■ Written request 1
Tally the lines in the entries that contain the string "computer". Give only the number.

These have been downloaded from email and stored in dualprocess/data/dv_data; or are only in Kiki’s files.
Full spreadsheet index of these, issues and key statistics: data/dv_data/table_of_sheets_sent.xlsx
2018 test. Files in order in which they were received:
2019.02.26 TYVideo Impact Test DV
2019.02.26 TYVideo Impact Test DV2-no outlier
Stats for DV Formula_TYVid(23rd August)
2019.08.27 TYVideo Impact Test DV 2
TYEmailVideo_Results2.xlsx: includes both ‘direct gifts from email’; does not include the 9k gift because it had not happened yet (KK: first thing CRS sent us)
Other gifts (not direct) “7 days after the person opened the email, gifts made through any channel” (seems surprisingly high)
Q: check we interpret it correctly… it seems plausible but we want to know.
Q: what date is this up to (when had CRS checked their database)?
Within this Excel file (TYEmailVideo_Results2.xlsx)
The first table is total as of XX date
Second table ‘Direct Gifts from Email’: we think this means people who clicked on email link and donated
Third table is everything, broken down by donation range
Fourth table is everything, broken down by ‘Form Name’ … but we are not sure what it means
2019.02.26 TYVideo Impact Test DV.xlsx: Sent to Kiki, includes the 9k outlier; only included direct gifts
Note: this may be the same file as
TYVideo Impact Test DV 2.xlsx
2019.02.26 TYVideo Impact Test DV2-no outlier.xlsx: Does not include the 9k outlier but otherwise has everything above (and no [in?]direct gifts)

■ Written request 2
For each statement, answer yes or no to whether it agrees with the data file notes above, and quote the words from the notes that decide it. (a) The file 2019.02.26 TYVideo Impact Test DV.xlsx includes the 9k outlier. (b) TYEmailVideo_Results2.xlsx includes the 9k gift. (c) The third table in TYEmailVideo_Results2.xlsx breaks everything down by 'Form Name'.

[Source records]
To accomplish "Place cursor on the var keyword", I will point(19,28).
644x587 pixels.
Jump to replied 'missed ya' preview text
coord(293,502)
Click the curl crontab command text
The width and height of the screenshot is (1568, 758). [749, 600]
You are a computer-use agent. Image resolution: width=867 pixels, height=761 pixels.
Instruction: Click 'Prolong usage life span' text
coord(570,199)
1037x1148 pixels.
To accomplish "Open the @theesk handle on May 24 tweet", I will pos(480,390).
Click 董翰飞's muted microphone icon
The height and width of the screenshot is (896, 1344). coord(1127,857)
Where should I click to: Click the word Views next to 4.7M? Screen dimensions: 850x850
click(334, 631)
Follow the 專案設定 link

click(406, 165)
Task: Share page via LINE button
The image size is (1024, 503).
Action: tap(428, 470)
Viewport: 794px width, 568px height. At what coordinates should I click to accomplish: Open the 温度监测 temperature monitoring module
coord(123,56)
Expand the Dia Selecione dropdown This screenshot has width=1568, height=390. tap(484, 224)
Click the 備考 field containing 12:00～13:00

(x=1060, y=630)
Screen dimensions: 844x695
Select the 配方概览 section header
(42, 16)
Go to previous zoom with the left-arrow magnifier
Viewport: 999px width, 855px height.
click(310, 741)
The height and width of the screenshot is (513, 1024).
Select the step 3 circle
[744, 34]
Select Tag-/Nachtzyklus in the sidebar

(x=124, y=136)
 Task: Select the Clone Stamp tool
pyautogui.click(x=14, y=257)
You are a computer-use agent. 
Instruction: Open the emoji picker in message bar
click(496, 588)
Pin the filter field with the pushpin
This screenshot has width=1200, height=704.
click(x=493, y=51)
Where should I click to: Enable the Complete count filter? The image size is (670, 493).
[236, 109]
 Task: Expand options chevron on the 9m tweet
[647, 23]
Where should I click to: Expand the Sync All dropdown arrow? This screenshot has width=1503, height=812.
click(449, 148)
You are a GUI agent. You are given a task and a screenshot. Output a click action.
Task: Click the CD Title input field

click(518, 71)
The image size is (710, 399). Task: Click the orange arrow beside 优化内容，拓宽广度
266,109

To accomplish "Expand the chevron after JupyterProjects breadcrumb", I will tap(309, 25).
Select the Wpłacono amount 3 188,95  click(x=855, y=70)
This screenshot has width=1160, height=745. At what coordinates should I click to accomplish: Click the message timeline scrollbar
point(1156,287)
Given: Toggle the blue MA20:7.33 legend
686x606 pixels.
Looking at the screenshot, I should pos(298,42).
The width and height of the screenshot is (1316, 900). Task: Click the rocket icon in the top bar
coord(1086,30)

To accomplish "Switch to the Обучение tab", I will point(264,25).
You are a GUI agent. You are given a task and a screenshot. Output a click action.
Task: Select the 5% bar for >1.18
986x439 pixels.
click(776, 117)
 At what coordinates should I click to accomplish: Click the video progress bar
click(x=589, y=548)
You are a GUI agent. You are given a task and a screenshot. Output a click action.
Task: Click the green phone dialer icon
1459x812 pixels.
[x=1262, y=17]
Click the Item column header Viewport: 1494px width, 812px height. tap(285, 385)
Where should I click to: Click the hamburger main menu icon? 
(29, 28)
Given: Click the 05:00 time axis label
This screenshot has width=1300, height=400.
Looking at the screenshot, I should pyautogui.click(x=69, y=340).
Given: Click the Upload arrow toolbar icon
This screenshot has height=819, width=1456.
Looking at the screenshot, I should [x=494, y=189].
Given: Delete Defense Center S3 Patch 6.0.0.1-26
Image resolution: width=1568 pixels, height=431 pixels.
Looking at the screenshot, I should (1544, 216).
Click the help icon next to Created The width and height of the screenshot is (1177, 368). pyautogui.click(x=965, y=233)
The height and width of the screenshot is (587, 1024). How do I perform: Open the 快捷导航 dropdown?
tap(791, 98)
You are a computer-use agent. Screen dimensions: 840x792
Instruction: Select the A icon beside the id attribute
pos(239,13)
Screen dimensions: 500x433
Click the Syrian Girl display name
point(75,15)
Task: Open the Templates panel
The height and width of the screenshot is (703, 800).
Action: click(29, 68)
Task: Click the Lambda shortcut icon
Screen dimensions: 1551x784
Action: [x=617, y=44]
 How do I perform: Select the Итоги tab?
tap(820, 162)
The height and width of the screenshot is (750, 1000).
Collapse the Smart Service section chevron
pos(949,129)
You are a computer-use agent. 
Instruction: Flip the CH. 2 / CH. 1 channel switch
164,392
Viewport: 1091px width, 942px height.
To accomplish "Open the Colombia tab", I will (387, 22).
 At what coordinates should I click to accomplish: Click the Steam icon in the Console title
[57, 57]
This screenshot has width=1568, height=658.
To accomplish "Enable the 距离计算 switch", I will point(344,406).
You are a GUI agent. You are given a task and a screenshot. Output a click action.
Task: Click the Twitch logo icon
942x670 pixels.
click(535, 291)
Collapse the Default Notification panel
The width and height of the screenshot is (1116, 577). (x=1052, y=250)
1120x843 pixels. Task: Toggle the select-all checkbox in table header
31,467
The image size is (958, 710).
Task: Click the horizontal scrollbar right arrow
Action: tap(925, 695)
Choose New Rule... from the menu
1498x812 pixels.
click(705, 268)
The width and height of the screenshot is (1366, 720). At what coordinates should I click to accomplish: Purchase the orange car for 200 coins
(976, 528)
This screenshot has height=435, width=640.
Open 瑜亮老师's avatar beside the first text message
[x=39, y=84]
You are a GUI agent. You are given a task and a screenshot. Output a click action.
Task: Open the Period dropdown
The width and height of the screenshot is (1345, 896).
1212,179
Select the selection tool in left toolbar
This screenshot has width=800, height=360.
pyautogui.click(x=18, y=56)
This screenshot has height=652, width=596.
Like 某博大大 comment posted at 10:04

■ Result 1
4

■ Result 2
(a) Yes: "Sent to Kiki, includes the 9k outlier; only included direct gifts"
(b) No: "does not include the 9k gift because it had not happened yet"
(c) No: "Third table is everything, broken down by donation range"